» **Stated goal**
Continue the R tutorial on beetle abundance and land use from its last sentence.

» **Provided text**
In this session, we will work with a dataset that describes the total abundance of beetles in different types of land use: natural forest (primary vegetation) and areas used for livestock grazing (pasture).

In this session, we will work with the cars dataset that we have used previously:

library(dplyr)

url("https://www.dropbox.com/scl/fi/4olcttgagt0sd92hg64vk/Ewers2007BeetleData.rds?rlkey=14c8qby2023lt9924bi3th0ee&dl=1") %>%
  readRDS() -> beetles

Because total abundance can only take positive values, and because the distribution of those values is highly right-skewed, we will start by log transforming this variable.

beetles %>% mutate(LogAbundance = log10(Total_abundance)) -> beetles

Specifically, we will use ANOVA to test whether the (log-transformed) total abundance of beetles varies according to land use Let’s start by plotting a boxplot of this relationship:

library(ggplot2)
ggplot(data = beetles,mapping = aes(x = LandUse,y = Total_abundance)) + 
  geom_boxplot(mapping = aes(fill = LandUse), notch = TRUE) + 
  scale_y_continuous(transform = 'log10') + 
  theme_classic()

It certainly looks as though there is higher beetle abundance in natural forests compared to pastures, but we will use an ANOVA to test whether this is a statistically significant relationship.

» **Provided material**
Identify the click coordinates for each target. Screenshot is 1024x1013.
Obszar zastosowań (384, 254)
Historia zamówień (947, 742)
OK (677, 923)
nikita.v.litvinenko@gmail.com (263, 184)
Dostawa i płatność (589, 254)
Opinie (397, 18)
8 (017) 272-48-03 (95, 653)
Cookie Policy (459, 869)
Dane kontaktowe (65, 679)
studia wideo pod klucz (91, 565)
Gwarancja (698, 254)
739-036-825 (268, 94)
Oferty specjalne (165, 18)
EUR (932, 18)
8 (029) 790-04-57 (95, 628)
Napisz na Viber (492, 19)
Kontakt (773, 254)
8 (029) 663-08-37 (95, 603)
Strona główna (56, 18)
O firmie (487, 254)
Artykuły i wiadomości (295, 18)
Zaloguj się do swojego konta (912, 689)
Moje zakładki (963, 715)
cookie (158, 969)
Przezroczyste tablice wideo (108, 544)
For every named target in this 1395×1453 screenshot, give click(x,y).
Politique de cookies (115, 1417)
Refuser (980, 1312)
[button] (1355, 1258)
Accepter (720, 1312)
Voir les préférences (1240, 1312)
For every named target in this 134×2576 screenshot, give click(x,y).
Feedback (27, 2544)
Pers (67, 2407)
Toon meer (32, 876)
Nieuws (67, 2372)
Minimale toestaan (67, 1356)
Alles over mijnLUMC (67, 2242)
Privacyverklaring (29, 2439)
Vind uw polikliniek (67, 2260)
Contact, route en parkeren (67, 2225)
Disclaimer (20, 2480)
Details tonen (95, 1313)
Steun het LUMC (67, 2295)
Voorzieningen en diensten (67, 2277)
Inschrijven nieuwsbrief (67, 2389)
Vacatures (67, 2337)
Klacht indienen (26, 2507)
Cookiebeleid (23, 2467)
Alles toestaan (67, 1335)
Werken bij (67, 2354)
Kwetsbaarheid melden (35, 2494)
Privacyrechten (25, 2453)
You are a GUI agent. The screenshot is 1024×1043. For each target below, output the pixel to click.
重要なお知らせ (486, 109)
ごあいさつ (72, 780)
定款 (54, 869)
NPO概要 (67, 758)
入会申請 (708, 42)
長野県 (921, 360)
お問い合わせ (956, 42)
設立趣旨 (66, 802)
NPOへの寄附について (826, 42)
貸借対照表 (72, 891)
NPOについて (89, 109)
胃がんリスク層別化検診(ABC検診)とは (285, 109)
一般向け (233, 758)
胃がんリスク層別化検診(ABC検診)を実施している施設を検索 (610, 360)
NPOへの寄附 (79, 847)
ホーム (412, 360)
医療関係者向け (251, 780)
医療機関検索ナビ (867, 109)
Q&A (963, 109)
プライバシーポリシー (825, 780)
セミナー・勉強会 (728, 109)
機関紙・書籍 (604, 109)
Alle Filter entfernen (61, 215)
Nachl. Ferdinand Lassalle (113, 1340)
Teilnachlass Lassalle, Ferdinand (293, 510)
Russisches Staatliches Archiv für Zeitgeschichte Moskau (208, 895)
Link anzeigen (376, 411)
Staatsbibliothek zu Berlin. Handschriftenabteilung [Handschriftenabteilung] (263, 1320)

» **Response to the task**
Manual Calculation of ANOVA

Basic principles of ANOVA

To run an ANOVA by hand, we first need to calculate the F ratio. We can then compare this value to the F distribution to obtain a P value (i.e., the probability of obtaining the observed differences among groups by chance, given the null hypothesis that there are actually no differences among the groups). The F ratio is the ratio of the mean of squares between groups to the mean of squares within groups: \[F = \frac{MS_{between}}{MS_{within}}\]

The mean of squares is the sum of squares divided by the degrees of freedom: \[MS_{between} = \frac{SS_{between}}{DF_{between}}\] \[MS_{within} = \frac{SS_{within}}{DF_{within}}\]

For a dataset with \(N\) total samples and \(K\) treatment groups, the degrees of freedom are as follows: \[DF_{between} = K - 1\] \[DF_{within} = N - K\] \[DF_{total} = N - 1\]

The sums of squares are sums of squared deviances.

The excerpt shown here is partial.